Coming back to understanding how different and unique learners, can be helped, one of the outstanding ideas practised at modern schools is to encourage children to create a portfolio of their best works. Children can reflect upon and choose both practical records and coursework that they are most proud of in all subjects, to be compiled into their portfolio. Surely it would make sense to them to be judged on their strengths rather than on their weaknesses.
Schools that organise student-led conferences, once again help students take ownership of their learning. It helps them relate the ideas in the classroom and those that they learn from the teacher to the objectives of the outside world. It gives them an opportunity to be articulate and expressive of where they are in their learning and where they would like to be.
All of this means that schools need to bring the size of the class to a number that can be effectively managed by a teacher. There is ample research done on the benefits of small class size. Many of the elitist schools in India that demand three to four times the fees than the regular private and state schools, try to achieve on an average, a 1: 8 teacher to student ratio. Depending on the school’s finances, the productivity of such a measure is weighed against the remaining factors concerning the overall increase in student-learning-experience.

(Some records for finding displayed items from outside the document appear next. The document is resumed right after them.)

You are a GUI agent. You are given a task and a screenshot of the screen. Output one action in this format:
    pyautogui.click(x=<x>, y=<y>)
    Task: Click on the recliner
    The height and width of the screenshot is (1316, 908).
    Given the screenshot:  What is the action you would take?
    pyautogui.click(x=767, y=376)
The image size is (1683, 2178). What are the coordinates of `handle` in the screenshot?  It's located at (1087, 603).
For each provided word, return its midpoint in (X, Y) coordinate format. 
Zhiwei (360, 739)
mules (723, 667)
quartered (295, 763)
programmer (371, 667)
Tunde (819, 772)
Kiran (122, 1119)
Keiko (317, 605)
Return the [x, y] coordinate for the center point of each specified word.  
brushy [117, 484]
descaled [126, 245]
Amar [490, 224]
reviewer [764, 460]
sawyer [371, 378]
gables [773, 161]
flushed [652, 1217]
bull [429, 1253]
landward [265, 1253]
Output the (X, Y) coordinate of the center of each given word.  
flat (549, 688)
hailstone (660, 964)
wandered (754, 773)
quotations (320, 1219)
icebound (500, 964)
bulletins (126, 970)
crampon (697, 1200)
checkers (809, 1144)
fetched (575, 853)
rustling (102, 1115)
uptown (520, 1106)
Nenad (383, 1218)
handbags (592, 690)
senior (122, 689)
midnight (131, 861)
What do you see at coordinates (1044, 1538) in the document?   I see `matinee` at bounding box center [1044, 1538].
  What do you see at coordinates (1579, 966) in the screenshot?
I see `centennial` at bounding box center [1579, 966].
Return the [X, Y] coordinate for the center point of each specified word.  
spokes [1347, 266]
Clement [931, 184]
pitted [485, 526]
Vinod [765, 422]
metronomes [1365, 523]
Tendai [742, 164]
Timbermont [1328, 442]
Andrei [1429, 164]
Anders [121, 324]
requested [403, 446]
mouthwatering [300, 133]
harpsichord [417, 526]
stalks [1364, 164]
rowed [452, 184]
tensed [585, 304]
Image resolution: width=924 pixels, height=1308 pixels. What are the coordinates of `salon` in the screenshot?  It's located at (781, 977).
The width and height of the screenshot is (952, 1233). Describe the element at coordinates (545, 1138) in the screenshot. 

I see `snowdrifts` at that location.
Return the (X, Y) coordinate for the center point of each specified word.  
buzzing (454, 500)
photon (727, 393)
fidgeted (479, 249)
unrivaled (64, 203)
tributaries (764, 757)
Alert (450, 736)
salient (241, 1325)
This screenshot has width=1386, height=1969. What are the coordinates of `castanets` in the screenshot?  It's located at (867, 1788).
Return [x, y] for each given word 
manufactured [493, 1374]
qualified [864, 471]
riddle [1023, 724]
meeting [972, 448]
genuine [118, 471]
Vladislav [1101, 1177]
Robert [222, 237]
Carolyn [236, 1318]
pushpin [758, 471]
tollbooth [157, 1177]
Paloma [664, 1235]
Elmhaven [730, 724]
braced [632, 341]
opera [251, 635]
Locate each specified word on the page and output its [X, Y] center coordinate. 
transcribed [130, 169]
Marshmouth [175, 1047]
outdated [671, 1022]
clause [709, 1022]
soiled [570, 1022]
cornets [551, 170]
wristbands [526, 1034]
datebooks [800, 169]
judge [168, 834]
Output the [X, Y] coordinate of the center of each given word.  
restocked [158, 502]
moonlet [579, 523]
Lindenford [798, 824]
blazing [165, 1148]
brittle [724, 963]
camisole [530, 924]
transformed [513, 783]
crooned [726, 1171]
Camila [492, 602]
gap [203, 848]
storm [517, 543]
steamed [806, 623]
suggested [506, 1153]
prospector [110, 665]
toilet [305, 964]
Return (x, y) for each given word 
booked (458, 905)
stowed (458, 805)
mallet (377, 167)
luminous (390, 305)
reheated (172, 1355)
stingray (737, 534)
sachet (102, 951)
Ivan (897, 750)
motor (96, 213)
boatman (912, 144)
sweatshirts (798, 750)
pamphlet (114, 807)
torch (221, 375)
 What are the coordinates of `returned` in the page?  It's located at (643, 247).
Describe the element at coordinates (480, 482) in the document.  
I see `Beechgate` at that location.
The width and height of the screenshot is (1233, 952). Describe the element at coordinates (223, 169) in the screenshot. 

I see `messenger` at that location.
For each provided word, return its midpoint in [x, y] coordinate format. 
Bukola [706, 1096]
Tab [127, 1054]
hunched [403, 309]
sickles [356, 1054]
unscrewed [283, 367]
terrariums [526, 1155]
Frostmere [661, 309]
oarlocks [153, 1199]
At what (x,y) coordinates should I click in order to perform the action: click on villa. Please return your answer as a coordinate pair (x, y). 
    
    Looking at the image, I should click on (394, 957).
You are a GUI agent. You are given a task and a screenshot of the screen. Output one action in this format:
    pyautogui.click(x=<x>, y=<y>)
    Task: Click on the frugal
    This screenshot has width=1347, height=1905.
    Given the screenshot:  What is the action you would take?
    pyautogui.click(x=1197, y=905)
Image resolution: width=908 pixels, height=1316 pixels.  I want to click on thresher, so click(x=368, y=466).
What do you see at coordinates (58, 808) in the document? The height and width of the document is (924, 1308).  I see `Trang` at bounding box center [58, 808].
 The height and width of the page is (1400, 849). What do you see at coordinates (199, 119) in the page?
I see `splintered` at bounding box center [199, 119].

Access to digital education has, therefore, become one of the primary requirements of a good school. Many schools today have facilities to cater to teacher training, keeping them on the front foot, ready to adapt to the quick changes, and making full use of technological potential.
In the end, though, the kind of classroom environment in a good school is reflected in the students and their teachers themselves. The best quality of a school is when it has teachers who know the hopes and strengths of all their students; who facilitate the right environment needed to let children find their voice. They have students who, in turn, are not afraid to reach out to their teachers, and formality is reserved only for special occasions.